*** Opening MATERIAL FOR THIS TASK ***

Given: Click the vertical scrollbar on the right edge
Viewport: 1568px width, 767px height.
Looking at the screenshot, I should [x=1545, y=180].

*** Closing MATERIAL FOR THIS TASK ***
*** Opening MATERIAL FOR THIS TASK ***

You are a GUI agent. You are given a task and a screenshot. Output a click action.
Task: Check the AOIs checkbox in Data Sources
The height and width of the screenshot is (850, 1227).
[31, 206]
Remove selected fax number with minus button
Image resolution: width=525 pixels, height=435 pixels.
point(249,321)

*** Closing MATERIAL FOR THIS TASK ***

• TASK TO CARRY OUT
Looking back over the data above, restate word for word the lines that begin at the line with "You are a GUI" and end at the line with "Remove selected fax number with minus button", inclusive.

• ANSWER TO THIS TASK
You are a GUI agent. You are given a task and a screenshot. Output a click action.
Task: Check the AOIs checkbox in Data Sources
The height and width of the screenshot is (850, 1227).
[31, 206]
Remove selected fax number with minus button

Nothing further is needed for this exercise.